-------- THE RECORDS

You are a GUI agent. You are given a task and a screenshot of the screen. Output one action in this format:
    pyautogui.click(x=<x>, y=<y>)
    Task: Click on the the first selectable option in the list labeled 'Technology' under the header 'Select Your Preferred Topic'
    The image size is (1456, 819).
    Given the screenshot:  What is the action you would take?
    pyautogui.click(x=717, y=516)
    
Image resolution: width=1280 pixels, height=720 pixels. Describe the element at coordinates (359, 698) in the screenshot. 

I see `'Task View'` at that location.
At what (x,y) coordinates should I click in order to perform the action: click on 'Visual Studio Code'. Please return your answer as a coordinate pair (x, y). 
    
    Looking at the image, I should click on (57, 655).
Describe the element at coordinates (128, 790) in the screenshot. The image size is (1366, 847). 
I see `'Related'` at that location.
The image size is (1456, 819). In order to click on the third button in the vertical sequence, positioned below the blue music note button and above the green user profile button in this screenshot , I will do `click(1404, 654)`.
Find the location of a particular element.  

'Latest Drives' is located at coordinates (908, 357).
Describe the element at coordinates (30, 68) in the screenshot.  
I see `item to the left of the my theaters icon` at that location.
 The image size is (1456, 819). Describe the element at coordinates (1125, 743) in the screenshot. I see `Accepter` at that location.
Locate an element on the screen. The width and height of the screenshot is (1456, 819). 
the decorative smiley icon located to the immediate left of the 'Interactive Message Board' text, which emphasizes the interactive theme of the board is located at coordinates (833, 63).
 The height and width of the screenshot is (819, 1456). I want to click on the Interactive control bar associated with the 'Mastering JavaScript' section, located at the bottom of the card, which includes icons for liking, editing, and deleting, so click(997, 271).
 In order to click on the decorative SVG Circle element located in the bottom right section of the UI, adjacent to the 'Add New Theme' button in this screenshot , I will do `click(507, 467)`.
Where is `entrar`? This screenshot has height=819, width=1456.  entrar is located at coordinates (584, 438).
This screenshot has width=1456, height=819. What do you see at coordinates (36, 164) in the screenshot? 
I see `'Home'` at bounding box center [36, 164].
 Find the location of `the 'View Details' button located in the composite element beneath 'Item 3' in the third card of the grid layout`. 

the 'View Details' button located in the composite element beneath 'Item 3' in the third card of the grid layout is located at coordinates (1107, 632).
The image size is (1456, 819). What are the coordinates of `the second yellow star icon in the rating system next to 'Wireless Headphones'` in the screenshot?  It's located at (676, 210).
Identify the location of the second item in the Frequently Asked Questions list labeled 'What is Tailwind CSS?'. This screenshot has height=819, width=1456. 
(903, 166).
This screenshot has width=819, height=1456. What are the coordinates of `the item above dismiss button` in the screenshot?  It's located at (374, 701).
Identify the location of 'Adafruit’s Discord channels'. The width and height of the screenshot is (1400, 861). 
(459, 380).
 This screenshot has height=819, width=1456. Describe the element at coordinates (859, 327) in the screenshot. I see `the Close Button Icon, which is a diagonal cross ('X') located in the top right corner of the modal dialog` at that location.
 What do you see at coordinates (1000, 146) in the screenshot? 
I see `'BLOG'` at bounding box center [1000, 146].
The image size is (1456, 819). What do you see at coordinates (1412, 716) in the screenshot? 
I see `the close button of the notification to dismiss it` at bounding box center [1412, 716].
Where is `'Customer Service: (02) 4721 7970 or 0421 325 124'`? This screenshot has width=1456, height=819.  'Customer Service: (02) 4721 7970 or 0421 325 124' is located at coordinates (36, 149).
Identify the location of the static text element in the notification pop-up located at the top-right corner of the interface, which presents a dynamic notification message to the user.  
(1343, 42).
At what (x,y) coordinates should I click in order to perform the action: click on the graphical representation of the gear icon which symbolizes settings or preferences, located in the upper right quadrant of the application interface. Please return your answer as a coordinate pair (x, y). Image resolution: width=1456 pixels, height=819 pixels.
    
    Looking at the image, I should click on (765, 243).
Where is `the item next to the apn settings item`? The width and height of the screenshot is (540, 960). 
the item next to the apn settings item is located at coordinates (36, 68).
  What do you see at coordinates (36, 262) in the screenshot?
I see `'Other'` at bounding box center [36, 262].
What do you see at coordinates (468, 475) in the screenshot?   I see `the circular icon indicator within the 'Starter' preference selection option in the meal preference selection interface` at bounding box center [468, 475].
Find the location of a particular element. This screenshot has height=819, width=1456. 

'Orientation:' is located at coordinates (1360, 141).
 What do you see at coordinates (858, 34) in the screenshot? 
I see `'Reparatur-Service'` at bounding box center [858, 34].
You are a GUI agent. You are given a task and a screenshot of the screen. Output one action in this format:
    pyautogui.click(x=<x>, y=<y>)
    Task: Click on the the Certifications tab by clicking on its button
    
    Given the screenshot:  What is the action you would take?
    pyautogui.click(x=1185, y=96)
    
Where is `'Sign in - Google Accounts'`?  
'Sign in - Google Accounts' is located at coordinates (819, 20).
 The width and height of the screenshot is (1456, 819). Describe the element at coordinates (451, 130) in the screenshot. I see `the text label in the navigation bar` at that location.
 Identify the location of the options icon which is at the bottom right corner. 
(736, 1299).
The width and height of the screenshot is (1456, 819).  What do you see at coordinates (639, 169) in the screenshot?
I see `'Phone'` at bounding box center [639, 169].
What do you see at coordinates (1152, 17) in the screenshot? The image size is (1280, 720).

----------------

● PROBLEM TO SOLVE
Reproduce the rows above, switching "Visual Studio Code" to "File Explorer" and leaving everything else unchanged.

● EXERCISE RESPONSE
You are a GUI agent. You are given a task and a screenshot of the screen. Output one action in this format:
    pyautogui.click(x=<x>, y=<y>)
    Task: Click on the the first selectable option in the list labeled 'Technology' under the header 'Select Your Preferred Topic'
    The image size is (1456, 819).
    Given the screenshot:  What is the action you would take?
    pyautogui.click(x=717, y=516)
    
Image resolution: width=1280 pixels, height=720 pixels. Describe the element at coordinates (359, 698) in the screenshot. 

I see `'Task View'` at that location.
At what (x,y) coordinates should I click in order to perform the action: click on 'File Explorer'. Please return your answer as a coordinate pair (x, y). 
    
    Looking at the image, I should click on (57, 655).
Describe the element at coordinates (128, 790) in the screenshot. The image size is (1366, 847). 
I see `'Related'` at that location.
The image size is (1456, 819). In order to click on the third button in the vertical sequence, positioned below the blue music note button and above the green user profile button in this screenshot , I will do `click(1404, 654)`.
Find the location of a particular element.  

'Latest Drives' is located at coordinates (908, 357).
Describe the element at coordinates (30, 68) in the screenshot.  
I see `item to the left of the my theaters icon` at that location.
 The image size is (1456, 819). Describe the element at coordinates (1125, 743) in the screenshot. I see `Accepter` at that location.
Locate an element on the screen. The width and height of the screenshot is (1456, 819). 
the decorative smiley icon located to the immediate left of the 'Interactive Message Board' text, which emphasizes the interactive theme of the board is located at coordinates (833, 63).
 The height and width of the screenshot is (819, 1456). I want to click on the Interactive control bar associated with the 'Mastering JavaScript' section, located at the bottom of the card, which includes icons for liking, editing, and deleting, so click(997, 271).
 In order to click on the decorative SVG Circle element located in the bottom right section of the UI, adjacent to the 'Add New Theme' button in this screenshot , I will do `click(507, 467)`.
Where is `entrar`? This screenshot has height=819, width=1456.  entrar is located at coordinates (584, 438).
This screenshot has width=1456, height=819. What do you see at coordinates (36, 164) in the screenshot? 
I see `'Home'` at bounding box center [36, 164].
 Find the location of `the 'View Details' button located in the composite element beneath 'Item 3' in the third card of the grid layout`. 

the 'View Details' button located in the composite element beneath 'Item 3' in the third card of the grid layout is located at coordinates (1107, 632).
The image size is (1456, 819). What are the coordinates of `the second yellow star icon in the rating system next to 'Wireless Headphones'` in the screenshot?  It's located at (676, 210).
Identify the location of the second item in the Frequently Asked Questions list labeled 'What is Tailwind CSS?'. This screenshot has height=819, width=1456. 
(903, 166).
This screenshot has width=819, height=1456. What are the coordinates of `the item above dismiss button` in the screenshot?  It's located at (374, 701).
Identify the location of 'Adafruit’s Discord channels'. The width and height of the screenshot is (1400, 861). 
(459, 380).
 This screenshot has height=819, width=1456. Describe the element at coordinates (859, 327) in the screenshot. I see `the Close Button Icon, which is a diagonal cross ('X') located in the top right corner of the modal dialog` at that location.
 What do you see at coordinates (1000, 146) in the screenshot? 
I see `'BLOG'` at bounding box center [1000, 146].
The image size is (1456, 819). What do you see at coordinates (1412, 716) in the screenshot? 
I see `the close button of the notification to dismiss it` at bounding box center [1412, 716].
Where is `'Customer Service: (02) 4721 7970 or 0421 325 124'`? This screenshot has width=1456, height=819.  'Customer Service: (02) 4721 7970 or 0421 325 124' is located at coordinates (36, 149).
Identify the location of the static text element in the notification pop-up located at the top-right corner of the interface, which presents a dynamic notification message to the user.  
(1343, 42).
At what (x,y) coordinates should I click in order to perform the action: click on the graphical representation of the gear icon which symbolizes settings or preferences, located in the upper right quadrant of the application interface. Please return your answer as a coordinate pair (x, y). Image resolution: width=1456 pixels, height=819 pixels.
    
    Looking at the image, I should click on (765, 243).
Where is `the item next to the apn settings item`? The width and height of the screenshot is (540, 960). 
the item next to the apn settings item is located at coordinates (36, 68).
  What do you see at coordinates (36, 262) in the screenshot?
I see `'Other'` at bounding box center [36, 262].
What do you see at coordinates (468, 475) in the screenshot?   I see `the circular icon indicator within the 'Starter' preference selection option in the meal preference selection interface` at bounding box center [468, 475].
Find the location of a particular element. This screenshot has height=819, width=1456. 

'Orientation:' is located at coordinates (1360, 141).
 What do you see at coordinates (858, 34) in the screenshot? 
I see `'Reparatur-Service'` at bounding box center [858, 34].
You are a GUI agent. You are given a task and a screenshot of the screen. Output one action in this format:
    pyautogui.click(x=<x>, y=<y>)
    Task: Click on the the Certifications tab by clicking on its button
    
    Given the screenshot:  What is the action you would take?
    pyautogui.click(x=1185, y=96)
    
Where is `'Sign in - Google Accounts'`?  
'Sign in - Google Accounts' is located at coordinates (819, 20).
 The width and height of the screenshot is (1456, 819). Describe the element at coordinates (451, 130) in the screenshot. I see `the text label in the navigation bar` at that location.
 Identify the location of the options icon which is at the bottom right corner. 
(736, 1299).
The width and height of the screenshot is (1456, 819).  What do you see at coordinates (639, 169) in the screenshot?
I see `'Phone'` at bounding box center [639, 169].
What do you see at coordinates (1152, 17) in the screenshot? The image size is (1280, 720).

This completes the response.